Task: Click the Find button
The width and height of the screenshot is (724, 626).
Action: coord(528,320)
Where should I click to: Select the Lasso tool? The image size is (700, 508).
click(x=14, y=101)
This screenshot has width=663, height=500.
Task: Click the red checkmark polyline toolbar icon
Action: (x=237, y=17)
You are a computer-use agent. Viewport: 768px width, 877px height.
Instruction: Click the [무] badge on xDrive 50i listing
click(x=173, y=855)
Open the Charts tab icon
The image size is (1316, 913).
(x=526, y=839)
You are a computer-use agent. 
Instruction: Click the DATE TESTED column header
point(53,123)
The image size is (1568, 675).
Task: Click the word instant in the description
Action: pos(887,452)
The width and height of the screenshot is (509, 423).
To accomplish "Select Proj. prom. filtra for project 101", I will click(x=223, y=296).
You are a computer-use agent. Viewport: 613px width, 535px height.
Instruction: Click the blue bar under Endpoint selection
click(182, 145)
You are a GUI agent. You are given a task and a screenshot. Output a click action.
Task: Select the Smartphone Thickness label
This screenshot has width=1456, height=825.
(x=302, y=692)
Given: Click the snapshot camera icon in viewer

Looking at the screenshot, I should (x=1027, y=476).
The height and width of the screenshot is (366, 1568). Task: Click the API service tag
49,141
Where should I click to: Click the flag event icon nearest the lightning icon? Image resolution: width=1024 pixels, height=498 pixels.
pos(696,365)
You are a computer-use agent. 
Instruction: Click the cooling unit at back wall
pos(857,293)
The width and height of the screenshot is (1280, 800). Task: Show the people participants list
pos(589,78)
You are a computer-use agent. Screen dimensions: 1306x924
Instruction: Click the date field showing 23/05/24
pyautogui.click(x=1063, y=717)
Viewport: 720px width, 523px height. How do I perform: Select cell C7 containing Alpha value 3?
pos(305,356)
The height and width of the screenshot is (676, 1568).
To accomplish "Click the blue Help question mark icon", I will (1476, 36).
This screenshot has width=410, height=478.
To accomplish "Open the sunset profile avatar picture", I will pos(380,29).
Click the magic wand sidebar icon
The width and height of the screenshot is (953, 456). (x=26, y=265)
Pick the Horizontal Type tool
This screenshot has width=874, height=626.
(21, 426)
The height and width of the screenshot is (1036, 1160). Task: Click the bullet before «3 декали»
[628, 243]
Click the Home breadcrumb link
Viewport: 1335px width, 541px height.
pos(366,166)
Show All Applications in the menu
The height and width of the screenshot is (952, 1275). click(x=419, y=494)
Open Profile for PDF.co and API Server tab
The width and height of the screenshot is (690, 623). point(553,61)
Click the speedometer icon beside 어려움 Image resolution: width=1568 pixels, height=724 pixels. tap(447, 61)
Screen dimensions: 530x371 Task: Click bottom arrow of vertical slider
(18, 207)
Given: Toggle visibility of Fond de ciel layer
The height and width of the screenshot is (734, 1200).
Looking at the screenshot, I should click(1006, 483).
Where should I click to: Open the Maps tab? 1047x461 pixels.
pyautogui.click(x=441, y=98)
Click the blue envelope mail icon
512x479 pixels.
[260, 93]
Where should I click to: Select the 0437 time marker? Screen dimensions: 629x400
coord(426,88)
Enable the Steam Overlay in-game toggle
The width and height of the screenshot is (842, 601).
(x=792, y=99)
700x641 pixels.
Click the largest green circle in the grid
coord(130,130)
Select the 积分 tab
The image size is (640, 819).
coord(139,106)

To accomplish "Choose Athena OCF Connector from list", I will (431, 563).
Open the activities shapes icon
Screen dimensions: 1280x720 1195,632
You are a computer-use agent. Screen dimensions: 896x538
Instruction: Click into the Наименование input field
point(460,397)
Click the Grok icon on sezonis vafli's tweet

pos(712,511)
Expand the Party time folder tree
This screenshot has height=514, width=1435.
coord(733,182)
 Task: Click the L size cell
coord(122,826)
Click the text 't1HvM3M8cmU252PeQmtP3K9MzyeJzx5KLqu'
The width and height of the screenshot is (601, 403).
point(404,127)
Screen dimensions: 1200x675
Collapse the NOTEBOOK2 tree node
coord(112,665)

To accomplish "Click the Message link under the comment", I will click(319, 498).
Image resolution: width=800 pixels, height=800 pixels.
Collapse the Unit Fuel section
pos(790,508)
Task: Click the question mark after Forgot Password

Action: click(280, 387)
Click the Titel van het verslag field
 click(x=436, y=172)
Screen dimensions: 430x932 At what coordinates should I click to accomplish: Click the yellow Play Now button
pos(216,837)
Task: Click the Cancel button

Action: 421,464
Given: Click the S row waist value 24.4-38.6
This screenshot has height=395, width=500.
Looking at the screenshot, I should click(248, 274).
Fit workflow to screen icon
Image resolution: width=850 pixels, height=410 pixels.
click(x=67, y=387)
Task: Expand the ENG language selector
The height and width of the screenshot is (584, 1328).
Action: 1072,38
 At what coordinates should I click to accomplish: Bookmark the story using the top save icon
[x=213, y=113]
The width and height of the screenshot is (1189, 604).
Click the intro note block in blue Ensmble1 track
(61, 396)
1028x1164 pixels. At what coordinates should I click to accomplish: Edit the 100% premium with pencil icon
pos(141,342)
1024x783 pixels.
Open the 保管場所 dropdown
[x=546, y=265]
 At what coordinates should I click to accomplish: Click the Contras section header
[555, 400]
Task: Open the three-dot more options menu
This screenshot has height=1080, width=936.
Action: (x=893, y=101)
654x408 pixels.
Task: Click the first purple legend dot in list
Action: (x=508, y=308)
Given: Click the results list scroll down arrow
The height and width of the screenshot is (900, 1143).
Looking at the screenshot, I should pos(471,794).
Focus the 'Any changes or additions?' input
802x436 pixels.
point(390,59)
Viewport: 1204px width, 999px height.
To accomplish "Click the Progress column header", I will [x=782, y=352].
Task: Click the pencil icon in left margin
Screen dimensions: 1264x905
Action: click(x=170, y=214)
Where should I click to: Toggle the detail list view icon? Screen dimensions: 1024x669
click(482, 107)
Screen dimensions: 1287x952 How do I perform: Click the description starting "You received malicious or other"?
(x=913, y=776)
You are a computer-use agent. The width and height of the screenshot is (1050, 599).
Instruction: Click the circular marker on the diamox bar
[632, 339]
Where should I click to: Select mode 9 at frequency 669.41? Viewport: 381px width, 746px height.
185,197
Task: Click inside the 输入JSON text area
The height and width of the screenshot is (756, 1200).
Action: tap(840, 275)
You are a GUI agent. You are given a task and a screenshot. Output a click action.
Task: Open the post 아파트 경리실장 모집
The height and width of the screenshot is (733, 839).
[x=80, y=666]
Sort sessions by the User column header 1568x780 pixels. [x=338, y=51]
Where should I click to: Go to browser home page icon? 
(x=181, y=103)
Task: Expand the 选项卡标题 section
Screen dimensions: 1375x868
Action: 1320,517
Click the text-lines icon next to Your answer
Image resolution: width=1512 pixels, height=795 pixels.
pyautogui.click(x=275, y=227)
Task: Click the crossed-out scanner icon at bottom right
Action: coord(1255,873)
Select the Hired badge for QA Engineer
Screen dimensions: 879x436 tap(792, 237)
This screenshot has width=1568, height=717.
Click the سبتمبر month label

====================

- _PROBLEM STATEMENT_: Which lines in the data above hold the string "label"? Return each of them.

- _RESULT BELOW_:
Task: Select the Smartphone Thickness label
Click the سبتمبر month label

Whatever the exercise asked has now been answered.